Texas had football; Peru had bullfights.
In Lima, Peru in the 1960s, the world was smaller and less interactively connected. High-speed communication was by letters, telephone calls were too pricey for most. Yet even in those pre-social media days teenaged girls had crushes on teen idols. In Peru the hot teenaged idols were the bullfighters.
The girls kept scrapbooks, magazines and photos etc. of their favorite heartthrob bullfighters. Young trim hunks, in an oh-so-very-tight traje de luces (or suit of lights) that left nothing to the imagination. Just like what teenage girls saw in Elvis in his early hip-gyrating, sex symbol days.
My 1960s adolescence found me on the stands of a football stadium in Houston, Texas cheering on The Team. Yes, I loved the Beatles music. But as an outlier fan, for when I was asked "who is your favorite Beatle," I never thought of Paul. With his thick, straight hair and girl soft face, he wasn't my type. Now Ringo, of the generous schnoz and the decidedly quirky demeanor, was.
Despite different cultural backgrounds, Gary and I decided to get married where we lived in 1972, Lima, Peru. My parents, especially my father, were not happy with that, but then they weren't happy with any of it, especially my choice of husband.

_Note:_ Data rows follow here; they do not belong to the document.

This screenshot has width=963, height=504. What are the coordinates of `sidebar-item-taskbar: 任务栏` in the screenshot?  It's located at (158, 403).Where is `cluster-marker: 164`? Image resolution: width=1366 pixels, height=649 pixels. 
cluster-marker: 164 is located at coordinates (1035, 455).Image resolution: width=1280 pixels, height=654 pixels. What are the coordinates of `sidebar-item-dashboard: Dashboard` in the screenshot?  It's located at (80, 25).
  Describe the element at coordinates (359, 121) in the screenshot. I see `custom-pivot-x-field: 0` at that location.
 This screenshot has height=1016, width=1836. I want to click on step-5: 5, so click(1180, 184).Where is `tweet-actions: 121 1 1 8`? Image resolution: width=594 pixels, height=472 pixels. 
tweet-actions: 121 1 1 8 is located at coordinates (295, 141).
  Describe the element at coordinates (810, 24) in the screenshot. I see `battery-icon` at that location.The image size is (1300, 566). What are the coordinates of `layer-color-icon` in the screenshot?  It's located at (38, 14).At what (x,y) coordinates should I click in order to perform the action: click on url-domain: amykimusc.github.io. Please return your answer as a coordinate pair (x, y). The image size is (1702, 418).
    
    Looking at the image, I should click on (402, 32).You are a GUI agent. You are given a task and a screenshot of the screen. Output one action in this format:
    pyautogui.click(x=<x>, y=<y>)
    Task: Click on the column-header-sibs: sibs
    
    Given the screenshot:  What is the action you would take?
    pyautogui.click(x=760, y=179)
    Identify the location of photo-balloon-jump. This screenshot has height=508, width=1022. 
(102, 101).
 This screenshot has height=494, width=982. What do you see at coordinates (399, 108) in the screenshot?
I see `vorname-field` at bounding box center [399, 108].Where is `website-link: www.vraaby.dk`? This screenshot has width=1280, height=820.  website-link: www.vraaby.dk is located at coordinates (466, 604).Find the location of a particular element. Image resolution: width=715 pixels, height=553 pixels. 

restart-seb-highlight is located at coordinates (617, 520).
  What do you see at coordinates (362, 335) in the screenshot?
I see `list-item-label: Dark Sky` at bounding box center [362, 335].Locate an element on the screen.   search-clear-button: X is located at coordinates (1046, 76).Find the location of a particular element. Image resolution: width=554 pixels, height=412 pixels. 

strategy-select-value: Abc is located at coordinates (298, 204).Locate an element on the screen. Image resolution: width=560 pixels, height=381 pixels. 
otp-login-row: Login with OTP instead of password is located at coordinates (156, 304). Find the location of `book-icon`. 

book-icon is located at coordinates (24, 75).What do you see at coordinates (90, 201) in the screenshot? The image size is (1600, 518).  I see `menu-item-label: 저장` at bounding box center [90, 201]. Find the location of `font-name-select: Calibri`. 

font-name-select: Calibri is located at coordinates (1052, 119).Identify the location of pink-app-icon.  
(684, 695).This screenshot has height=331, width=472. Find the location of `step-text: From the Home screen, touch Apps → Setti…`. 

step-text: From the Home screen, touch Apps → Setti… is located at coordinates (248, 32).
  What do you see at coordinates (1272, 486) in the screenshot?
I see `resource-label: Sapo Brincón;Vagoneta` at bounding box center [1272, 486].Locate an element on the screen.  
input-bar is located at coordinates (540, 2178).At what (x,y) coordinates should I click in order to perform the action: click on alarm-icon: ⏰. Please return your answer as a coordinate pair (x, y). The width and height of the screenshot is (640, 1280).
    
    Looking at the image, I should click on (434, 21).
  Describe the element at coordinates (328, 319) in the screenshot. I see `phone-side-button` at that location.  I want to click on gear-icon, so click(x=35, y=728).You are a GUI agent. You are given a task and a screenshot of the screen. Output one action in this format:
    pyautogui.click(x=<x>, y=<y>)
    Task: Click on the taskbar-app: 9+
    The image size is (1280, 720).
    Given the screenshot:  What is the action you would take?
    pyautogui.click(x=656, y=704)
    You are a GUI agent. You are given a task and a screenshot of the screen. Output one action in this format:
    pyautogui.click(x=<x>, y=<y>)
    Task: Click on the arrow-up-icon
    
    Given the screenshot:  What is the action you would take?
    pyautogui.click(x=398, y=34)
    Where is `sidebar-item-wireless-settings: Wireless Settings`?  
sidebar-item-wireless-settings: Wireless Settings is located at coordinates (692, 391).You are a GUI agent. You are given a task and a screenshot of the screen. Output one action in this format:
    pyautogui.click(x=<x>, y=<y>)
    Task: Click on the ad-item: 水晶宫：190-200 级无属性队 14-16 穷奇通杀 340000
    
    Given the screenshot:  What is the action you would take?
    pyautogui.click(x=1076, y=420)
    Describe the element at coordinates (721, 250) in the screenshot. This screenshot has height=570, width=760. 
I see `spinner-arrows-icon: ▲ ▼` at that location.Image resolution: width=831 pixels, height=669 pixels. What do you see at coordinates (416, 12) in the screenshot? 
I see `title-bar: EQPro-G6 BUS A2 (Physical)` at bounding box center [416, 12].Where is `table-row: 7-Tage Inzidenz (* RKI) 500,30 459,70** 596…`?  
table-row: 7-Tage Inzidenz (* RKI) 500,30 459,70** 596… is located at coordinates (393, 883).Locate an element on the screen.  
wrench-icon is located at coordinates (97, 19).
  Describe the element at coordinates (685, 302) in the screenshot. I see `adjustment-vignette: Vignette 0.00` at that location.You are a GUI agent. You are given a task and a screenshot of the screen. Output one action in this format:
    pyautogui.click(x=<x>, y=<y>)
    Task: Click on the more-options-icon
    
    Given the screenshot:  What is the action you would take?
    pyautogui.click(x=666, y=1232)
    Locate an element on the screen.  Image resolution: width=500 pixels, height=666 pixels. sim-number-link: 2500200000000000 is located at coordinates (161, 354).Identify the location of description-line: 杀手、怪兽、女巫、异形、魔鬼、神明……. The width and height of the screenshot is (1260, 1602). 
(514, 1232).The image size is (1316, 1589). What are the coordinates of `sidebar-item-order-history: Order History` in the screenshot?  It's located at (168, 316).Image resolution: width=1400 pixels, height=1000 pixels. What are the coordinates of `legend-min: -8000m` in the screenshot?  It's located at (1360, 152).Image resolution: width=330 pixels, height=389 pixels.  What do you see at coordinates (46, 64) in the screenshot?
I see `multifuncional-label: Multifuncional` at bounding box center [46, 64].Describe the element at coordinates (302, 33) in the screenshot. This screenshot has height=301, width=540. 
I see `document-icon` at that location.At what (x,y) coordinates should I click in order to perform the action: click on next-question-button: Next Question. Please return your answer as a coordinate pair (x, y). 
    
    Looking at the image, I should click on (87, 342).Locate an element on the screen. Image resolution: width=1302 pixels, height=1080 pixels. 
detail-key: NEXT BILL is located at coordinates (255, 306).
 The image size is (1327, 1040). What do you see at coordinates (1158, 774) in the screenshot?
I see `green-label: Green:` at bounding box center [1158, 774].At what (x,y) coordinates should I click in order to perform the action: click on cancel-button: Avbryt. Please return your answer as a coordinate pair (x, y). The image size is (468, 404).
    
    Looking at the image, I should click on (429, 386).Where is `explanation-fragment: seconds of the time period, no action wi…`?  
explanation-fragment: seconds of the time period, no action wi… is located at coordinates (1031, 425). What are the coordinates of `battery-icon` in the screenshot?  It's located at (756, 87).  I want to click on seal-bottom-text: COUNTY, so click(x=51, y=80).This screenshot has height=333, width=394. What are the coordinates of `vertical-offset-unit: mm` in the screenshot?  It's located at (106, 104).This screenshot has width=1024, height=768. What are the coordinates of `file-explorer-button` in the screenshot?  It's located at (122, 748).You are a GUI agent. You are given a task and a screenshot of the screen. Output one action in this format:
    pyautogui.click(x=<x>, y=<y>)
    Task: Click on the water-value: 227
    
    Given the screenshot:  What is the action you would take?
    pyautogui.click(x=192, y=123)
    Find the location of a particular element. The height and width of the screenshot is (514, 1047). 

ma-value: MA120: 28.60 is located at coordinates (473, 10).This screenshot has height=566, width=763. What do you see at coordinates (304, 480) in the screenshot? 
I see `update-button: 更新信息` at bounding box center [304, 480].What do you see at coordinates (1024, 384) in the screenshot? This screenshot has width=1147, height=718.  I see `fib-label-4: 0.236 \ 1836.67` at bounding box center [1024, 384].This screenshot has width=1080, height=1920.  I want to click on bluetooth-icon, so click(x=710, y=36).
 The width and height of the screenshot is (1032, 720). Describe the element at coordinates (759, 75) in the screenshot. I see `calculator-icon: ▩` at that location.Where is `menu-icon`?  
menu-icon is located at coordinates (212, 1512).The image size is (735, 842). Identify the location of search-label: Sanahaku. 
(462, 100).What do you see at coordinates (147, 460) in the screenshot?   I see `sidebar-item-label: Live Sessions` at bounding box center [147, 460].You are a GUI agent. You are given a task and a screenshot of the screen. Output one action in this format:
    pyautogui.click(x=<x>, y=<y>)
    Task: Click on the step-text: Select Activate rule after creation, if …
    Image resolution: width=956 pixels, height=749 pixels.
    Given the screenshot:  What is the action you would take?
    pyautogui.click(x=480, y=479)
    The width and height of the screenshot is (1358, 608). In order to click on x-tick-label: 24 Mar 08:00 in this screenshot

My mother tearfully bemoaned her youngest daughter wouldn't get married in a church, but instead in the soon-to-be-new-in-laws living room. The alcade (mayor) of the area would officiate I noted, even bringing the official book to sign attesting to our marriage. It wasn't 1950s American enough for my parents who through gritted hearts agreed to come to Peru for the nuptials.
That became another problem. I thought my new husband and I might forget the date of our wedding, so I suggested we choose an easy to remember. How about October 31st? Like the Victorian father he was, my father said he was not amused. So I compromised on another date to get my parents to Peru; Gary agreed to whatever would keep the peace.
And yes, we have mixed up the date ever after.
Wanting to extend a hand of love and friendship to my parents, Gary decided to treat us to the equivalent of The Super Bowl playoffs. He paid big money that he didn't have for four of the best tickets to the unique experience of the bullfight that was in season in the spring in 1972. Our pricier seats were on the preferred sombra, or shaded side of the bullring.
The spectacle began, looking very similar to the bullfight scene in the film, Around the World in 80 Days. Then the picadors did their jobs, making dozens of small cuts to weaken the bleeding bull, readying it for what was to come. Butchery I realized. I was horrified, so were my parents.
"Gary, we have to leave," I sputtered to this strange man I was about to marry.
A look of horror crossed his face, as he wondered who was this woman he was about to marry?
Dashing for the nearest exit with my parents behind me, Gary followed explaining to the startled attendees that these crazy gringos didn't understand the beauty and the art of the bullfight.
All of which was absolutely true. The time for the masculinity blood bath was in the past tense then and is in my past tense now. Enough with public abbatoir. But clearly I am a hypocrite. I still eat an occasional hamburger.
So it may be said, no one is perfect.